----- 記事の抜粋 -----

Rails 5 でモデルに条件付きbefore_destroyを設定する方法。

例えばPostモデルがあって、レコードを消す前に条件判定をするとする。ステータスがアクティブだったら消さない。アクティブ以外の場合だけレコードを消してもOkとしたい。

そこで以下のようなコードを書いても動かない。

class Post  < ApplicationRecord

  before_destroy :do_not_destroy_active_post

  private

  def do_not_destroy_active_post
    return false if active?
  end
end

 
どうすればいいのかはここ(Active Record Callbacks)に書いてある。
 

If the before_validation callback throws :abort, the process will be aborted and ActiveRecord::Base#save will return false. If ActiveRecord::Base#save! is called it will raise an ActiveRecord::RecordInvalid exception. Nothing will be appended to the errors object.

動くコードはこんな感じになる。

class Post  < ApplicationRecord

  before_destroy :do_not_destroy_active_post

  private

  def do_not_destroy_active_post
    throw(:abort) if active?

-----

課題一覧 ->
1. 上の記事では、Postモデルのレコードを消してもよいのはどんな場合だとしていますか。
2. 上の記事の「どうすればいいのかはここ(Active Record Callbacks)に書いてある。」から始まり「動くコードはこんな感じになる。」で終わる部分を、一字も変えずに書き写してください。

----- 提供データ -----

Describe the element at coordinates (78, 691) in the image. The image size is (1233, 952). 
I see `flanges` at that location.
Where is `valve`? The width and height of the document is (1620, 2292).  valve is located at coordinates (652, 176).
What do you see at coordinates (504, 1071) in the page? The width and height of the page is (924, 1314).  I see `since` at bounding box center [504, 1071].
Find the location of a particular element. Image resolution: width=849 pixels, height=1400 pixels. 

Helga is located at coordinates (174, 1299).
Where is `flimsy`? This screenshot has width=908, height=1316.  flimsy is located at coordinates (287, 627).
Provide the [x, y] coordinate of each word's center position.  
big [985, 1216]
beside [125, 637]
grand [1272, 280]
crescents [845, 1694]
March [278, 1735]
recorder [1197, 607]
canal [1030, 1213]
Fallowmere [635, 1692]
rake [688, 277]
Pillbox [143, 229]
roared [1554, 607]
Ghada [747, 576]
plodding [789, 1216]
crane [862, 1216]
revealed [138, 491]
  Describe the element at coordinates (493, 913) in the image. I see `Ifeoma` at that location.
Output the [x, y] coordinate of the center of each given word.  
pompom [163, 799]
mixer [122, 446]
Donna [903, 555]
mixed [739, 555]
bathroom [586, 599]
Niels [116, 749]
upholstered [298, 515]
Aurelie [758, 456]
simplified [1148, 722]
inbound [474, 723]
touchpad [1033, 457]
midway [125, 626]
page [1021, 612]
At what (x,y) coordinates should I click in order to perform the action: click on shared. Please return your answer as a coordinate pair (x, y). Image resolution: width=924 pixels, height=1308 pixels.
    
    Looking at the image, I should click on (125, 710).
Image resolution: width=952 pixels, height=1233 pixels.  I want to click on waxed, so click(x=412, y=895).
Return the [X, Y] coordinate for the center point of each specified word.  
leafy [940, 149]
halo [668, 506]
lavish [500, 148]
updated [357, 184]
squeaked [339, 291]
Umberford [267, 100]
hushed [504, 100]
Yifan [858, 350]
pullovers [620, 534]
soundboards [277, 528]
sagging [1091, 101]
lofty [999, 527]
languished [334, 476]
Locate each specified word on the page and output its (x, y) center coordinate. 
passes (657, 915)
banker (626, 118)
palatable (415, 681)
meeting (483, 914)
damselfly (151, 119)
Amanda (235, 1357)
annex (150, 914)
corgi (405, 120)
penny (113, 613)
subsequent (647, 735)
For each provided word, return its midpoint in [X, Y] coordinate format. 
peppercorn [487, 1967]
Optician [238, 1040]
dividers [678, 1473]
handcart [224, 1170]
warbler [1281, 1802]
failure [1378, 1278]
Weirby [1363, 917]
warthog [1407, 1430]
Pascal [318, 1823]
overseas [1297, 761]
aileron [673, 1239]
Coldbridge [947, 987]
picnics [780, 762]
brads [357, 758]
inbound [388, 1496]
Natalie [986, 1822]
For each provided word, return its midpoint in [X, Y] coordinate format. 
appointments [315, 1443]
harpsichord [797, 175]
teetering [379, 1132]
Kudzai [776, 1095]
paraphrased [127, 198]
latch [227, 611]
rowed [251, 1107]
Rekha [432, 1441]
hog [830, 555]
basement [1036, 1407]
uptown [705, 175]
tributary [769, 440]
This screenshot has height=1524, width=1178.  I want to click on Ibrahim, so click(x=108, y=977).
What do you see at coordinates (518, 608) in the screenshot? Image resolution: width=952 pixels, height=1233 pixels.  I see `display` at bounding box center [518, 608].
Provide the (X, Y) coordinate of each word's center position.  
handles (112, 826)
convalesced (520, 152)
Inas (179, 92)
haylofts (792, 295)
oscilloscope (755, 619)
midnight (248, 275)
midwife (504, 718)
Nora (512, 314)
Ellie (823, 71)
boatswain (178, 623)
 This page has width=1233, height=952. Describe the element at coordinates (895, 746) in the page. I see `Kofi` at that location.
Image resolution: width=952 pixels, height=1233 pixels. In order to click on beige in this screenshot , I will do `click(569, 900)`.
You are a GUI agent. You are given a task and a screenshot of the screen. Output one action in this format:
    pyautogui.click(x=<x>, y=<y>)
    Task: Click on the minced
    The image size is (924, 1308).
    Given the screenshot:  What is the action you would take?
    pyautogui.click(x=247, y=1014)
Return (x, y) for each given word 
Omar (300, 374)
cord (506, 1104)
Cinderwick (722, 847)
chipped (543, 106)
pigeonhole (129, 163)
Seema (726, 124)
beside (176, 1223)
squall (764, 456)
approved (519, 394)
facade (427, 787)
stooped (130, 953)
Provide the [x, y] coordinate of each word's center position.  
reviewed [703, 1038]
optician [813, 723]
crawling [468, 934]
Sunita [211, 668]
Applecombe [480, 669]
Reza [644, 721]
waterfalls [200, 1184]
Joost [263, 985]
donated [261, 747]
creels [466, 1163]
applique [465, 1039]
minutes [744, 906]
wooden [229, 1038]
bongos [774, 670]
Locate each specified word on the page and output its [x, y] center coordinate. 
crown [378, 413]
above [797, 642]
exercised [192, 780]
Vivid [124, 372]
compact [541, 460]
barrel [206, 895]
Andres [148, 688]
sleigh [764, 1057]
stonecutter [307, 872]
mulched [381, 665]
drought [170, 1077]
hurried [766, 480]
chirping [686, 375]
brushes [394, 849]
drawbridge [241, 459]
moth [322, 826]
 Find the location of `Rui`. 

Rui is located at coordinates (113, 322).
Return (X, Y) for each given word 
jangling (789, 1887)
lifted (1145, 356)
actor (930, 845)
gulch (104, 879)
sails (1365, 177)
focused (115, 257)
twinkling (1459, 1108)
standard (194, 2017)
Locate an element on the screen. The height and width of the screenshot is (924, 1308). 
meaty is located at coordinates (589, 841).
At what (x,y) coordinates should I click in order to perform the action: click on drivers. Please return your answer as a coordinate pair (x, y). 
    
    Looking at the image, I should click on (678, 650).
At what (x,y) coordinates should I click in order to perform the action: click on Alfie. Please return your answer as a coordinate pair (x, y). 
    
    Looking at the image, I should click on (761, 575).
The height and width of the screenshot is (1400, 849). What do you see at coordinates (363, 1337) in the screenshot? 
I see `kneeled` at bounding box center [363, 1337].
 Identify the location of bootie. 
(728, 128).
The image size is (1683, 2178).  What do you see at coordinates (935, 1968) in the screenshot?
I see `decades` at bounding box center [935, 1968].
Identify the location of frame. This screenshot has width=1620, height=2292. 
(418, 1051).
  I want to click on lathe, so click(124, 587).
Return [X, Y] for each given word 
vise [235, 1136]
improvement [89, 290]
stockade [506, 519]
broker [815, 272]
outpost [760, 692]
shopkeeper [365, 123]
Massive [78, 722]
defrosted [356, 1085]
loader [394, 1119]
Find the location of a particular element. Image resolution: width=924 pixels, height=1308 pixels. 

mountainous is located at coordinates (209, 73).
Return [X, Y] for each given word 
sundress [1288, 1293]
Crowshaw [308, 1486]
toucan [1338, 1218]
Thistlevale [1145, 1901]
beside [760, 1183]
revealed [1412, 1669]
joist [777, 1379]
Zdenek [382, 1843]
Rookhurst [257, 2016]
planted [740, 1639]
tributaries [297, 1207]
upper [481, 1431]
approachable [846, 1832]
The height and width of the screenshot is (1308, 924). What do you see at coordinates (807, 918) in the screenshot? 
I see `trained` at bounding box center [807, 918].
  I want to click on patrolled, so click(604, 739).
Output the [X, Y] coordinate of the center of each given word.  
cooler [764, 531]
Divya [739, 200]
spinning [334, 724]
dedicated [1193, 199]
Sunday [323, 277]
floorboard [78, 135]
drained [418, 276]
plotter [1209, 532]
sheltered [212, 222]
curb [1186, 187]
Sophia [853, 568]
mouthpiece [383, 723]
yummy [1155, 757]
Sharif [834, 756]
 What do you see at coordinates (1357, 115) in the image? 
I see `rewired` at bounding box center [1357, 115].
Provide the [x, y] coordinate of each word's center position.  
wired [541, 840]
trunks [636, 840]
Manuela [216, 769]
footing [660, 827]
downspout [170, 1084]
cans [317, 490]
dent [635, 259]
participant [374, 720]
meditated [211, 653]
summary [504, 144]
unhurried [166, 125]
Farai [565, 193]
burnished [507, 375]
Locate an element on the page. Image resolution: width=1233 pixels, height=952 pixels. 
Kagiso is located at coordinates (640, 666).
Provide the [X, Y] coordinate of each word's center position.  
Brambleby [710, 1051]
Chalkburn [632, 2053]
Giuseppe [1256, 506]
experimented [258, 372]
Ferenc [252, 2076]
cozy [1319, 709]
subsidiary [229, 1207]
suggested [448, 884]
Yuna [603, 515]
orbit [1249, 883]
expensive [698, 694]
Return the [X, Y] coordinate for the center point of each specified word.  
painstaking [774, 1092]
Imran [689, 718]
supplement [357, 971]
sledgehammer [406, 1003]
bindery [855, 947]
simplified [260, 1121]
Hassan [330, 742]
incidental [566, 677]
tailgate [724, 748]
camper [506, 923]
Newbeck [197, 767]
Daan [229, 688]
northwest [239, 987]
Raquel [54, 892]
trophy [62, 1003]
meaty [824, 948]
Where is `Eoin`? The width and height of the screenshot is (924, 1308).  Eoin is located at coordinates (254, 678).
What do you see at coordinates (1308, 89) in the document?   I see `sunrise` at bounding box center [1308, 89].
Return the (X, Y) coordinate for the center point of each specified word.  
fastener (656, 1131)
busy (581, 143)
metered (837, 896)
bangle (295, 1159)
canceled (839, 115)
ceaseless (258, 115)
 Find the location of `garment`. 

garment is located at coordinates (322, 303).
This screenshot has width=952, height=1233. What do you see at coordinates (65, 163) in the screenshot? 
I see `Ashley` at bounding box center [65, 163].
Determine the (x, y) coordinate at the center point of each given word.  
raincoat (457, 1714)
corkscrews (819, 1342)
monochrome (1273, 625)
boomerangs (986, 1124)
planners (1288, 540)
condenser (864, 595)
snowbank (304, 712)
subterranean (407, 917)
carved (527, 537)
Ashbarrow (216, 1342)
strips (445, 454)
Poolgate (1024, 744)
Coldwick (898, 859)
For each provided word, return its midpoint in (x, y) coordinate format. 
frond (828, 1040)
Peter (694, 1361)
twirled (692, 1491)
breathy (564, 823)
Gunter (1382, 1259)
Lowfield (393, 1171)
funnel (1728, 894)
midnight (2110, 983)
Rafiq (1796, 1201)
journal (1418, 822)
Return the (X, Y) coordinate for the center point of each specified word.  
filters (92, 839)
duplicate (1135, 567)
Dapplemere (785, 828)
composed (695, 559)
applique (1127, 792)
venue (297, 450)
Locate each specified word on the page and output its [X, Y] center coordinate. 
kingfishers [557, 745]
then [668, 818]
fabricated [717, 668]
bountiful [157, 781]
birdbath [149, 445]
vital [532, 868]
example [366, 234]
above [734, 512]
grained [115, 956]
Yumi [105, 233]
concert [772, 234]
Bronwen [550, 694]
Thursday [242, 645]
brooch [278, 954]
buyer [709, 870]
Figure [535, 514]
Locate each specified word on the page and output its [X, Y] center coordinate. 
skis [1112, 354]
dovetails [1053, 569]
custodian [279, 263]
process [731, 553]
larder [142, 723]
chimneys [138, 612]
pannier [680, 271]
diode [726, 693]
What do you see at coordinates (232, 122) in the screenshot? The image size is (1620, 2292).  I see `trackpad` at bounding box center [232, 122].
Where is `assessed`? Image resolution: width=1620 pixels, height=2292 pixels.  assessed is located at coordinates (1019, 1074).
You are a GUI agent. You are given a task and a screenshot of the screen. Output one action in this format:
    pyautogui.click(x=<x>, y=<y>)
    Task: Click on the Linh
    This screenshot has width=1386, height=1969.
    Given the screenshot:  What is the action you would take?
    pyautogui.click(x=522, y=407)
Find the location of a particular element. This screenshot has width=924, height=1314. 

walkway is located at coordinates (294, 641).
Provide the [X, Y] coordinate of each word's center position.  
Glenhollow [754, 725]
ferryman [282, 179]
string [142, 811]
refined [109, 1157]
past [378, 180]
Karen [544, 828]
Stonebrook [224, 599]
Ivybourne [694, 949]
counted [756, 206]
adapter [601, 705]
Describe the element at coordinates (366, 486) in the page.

-----

各課題の答え ->
1. ステータスがアクティブ以外の場合です。

2.
どうすればいいのかはここ(Active Record Callbacks)に書いてある。
 

If the before_validation callback throws :abort, the process will be aborted and ActiveRecord::Base#save will return false. If ActiveRecord::Base#save! is called it will raise an ActiveRecord::RecordInvalid exception. Nothing will be appended to the errors object.

動くコードはこんな感じになる。